Said François Gilot, asked "Do you have any thoughts on it today, looking at it after so many decades?," quoted in "Françoise Gilot, 97, Does Not Regret Her Pablo Picasso Memoir/In 1964, her book about a decade-long affair with the legendary artist was a succès de scandale. Now, it’s back in print" (NYT). 

"It" = her memoir, "Life with Picasso."

"Life with Picasso" is a great read. I read it in the 1970s, when I myself was embedded in an artist-on-artist relationship.

Gilot began a 10-year relationship with Picasso in 1943, when she was 21 and he was 61. The quoted interview is from 2019, when Gilot was 97. I'm glad to see she's still alive.

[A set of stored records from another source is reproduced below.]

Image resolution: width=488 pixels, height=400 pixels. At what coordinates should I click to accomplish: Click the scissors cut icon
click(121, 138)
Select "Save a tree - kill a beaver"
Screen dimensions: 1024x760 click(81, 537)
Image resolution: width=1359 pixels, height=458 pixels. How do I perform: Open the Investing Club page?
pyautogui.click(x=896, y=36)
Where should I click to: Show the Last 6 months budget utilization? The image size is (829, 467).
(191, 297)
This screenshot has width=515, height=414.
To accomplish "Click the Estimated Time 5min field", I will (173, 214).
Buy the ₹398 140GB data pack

She'll be 100 soon. I like her idea of how to live as an old person — a very old person. As an old but not that old person, I believe in living in the day, where you always have been, but have often disregarded for various reasons that don't apply anymore.

I'm reading this 2-year old article today because it's linked along with a few other things at the end of an article that is published today:

"When Two Artists Meet, and Then Marry/Such creatively charged partnerships are, from the outside, often viewed as idyllic havens, even if the reality is often more complicated" by Thessaly La Force. 

I love the name Thessaly La Force, and there are some wonderful photographs at the link, but I'm surprised to see this old topic brought up again as if it were new. 

Back in the 1970s, this was a major feminist topic. Yet La Force says:

Today, a more feminist framework cautions against the role of the muse....

Today? Half a century ago, the feminist framework was well worked out. What you're saying today isn't "more feminist" that what we had then. 

If women still fall into the view that an artist-on-artist relationship is an "idyllic haven," it's not because they haven't heard enough about the "feminist framework." It's because they have hopes and illusions that buoy them up as they dream about the future and visualize a beautiful life or because they think they are fabulous and special and up for taking on a brilliant man who's just too much for those other girls.